• STATED GOAL: Carry on the movie review column below from the point where it stops, before the lines that follow it.

• TEXT BLOCK:
Happy D-Day to all!  Just a couple of quickies today.  MGM Home Entertainment's Alice is the review of the moment... a Woody Allen film that doesn't get the respect Savant thinks it deserves.

Savant saw a preview last night of EVOLUTION, which started well but lost energy and spark as it went along, as well as a point.  David Duchovny and company follow the development of slime from a fallen meteorite, as it quickly evolves into larger and more menacing forms of life.   The movie goes from cute comedy to a lame attempt to mimic MEN IN BLACK, and finally a totally failed stab at the feel-good, music-backed finish of GHOSTBUSTERS.  The audience's laughter fell during my screening in a straight descending line as the film played out.  Some of the lifeforms that develop from the goo are great, especially the cute greenish glob hiding in a broom closet (it reminds me of yet another Warner cartoon character) but they all are treated as so much excess rubbish to be disposed of as soon as possible.  The miracle of life is just an extermination problem, so the film has a subtly nasty attitude ... there's nothing said about the effect on the ecosystem or competition between the 'new' life and our ordinary flora and fauna.  Instead we get a bunch of flat jokes, ( and flatulence jokes) some of which are amusing and many not.  The effects range from dinosaurlike flying raptors (anyone say Phil Tippet?) to poorly animated growing tendrils ... two main forms of the ooze from the stars belie the inspiration for the film as being in the first two QUATERMASS epics ... except this movie has zilch to say.  Savant's lack of enthusiasm is doubtlessly a sign that EVOLUTION will be a staggering moneymaker ... is the genre of big, empty CGI epics to go on forever?


June 5, 2001

The new review is MGM Home Entertainment's Salvador Special Edition, which is still Oliver Stone's best movie.  MGM has given it a fine anamorphic transfer, and accompanied it with a well-done docu, and a stack of interesting deleted scenes.  I've always liked James Woods, and this is the best role I've seen him in.

While reviewing Buster Keaton's Seven Chances last year, I was contacted by author John Bengtson, who had just published a book called Silent Echoes, about Buster and the Los Angeles locations for his films.  This Thursday, June 7, John will be conducting a lecture from the book at the Motion Picture Academy in Beverly Hills, and showing two Keaton shorts, The Boat, and The Goat.  It's called "Lecture in the Lobby: Revisiting Keaton with John Bengtson."

• SOURCE MATERIAL:
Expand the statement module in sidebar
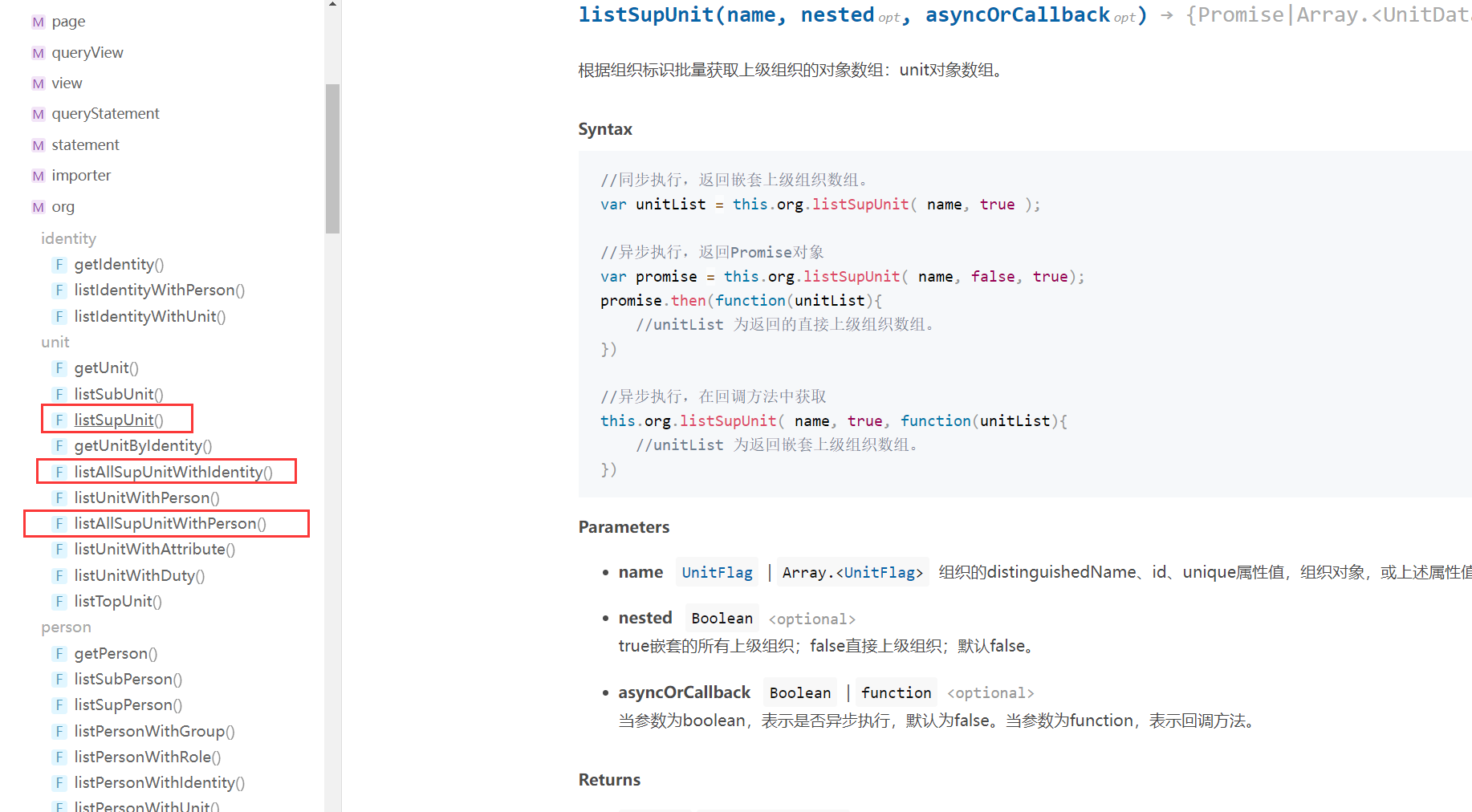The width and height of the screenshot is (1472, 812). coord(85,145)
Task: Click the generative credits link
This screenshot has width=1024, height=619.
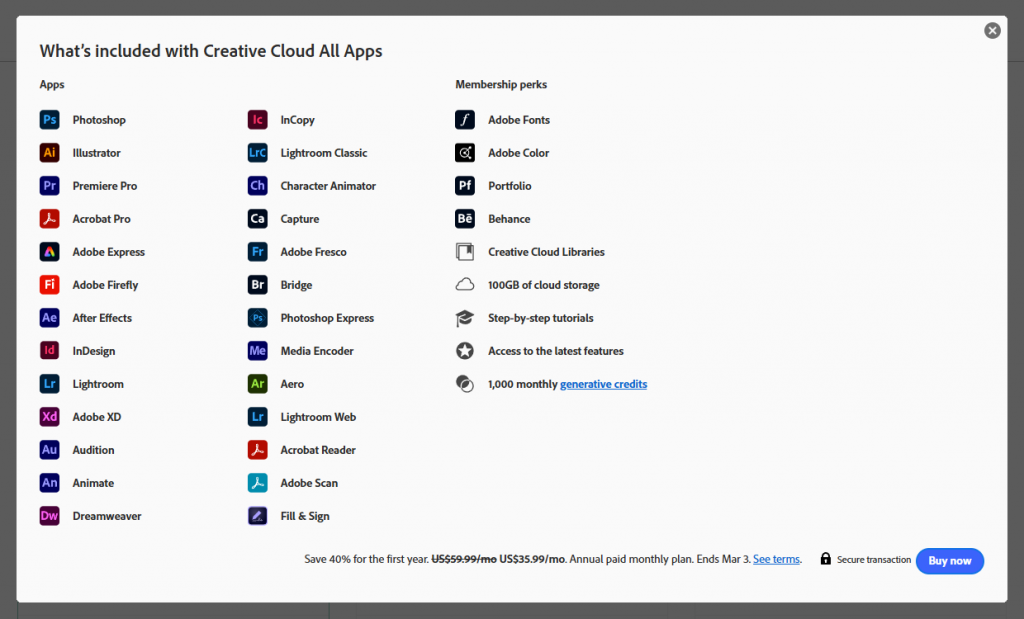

• ANSWER FOR THE TASK:
John tells me he's made some new discoveries since his book came out, including connections between the Keaton films and The Kid by Charlie Chaplin and Intolerance by D.W. Griffith. It sounds like a lot of fun.

For more details on John's show, see This Address.  Tickets are $5 for the general public.  They may be purchased when the doors open at 7:00 p.m.  The Academy is located at 8949 Wilshire Boulevard in Beverly Hills, 90211.  For more information, call 310-247-3600.  Free Academy parking is available nearby.

John's a good guy and if this plug gets him some more happy attendees, all the better.  Coming up at Savant, Jayne Mansfield Weird, and Woody Allen Sublime.  Toodles.


June 3, 2001

Just one quick review to report tonight, although it is for two movies, a John Ford double bill of The Man Who Shot Liberty Valance and Donovan's Reef.  Both are great movies, although I'm not so sure many people would agree with me on the South-Seas romp.  But Savant makes the best argument he can.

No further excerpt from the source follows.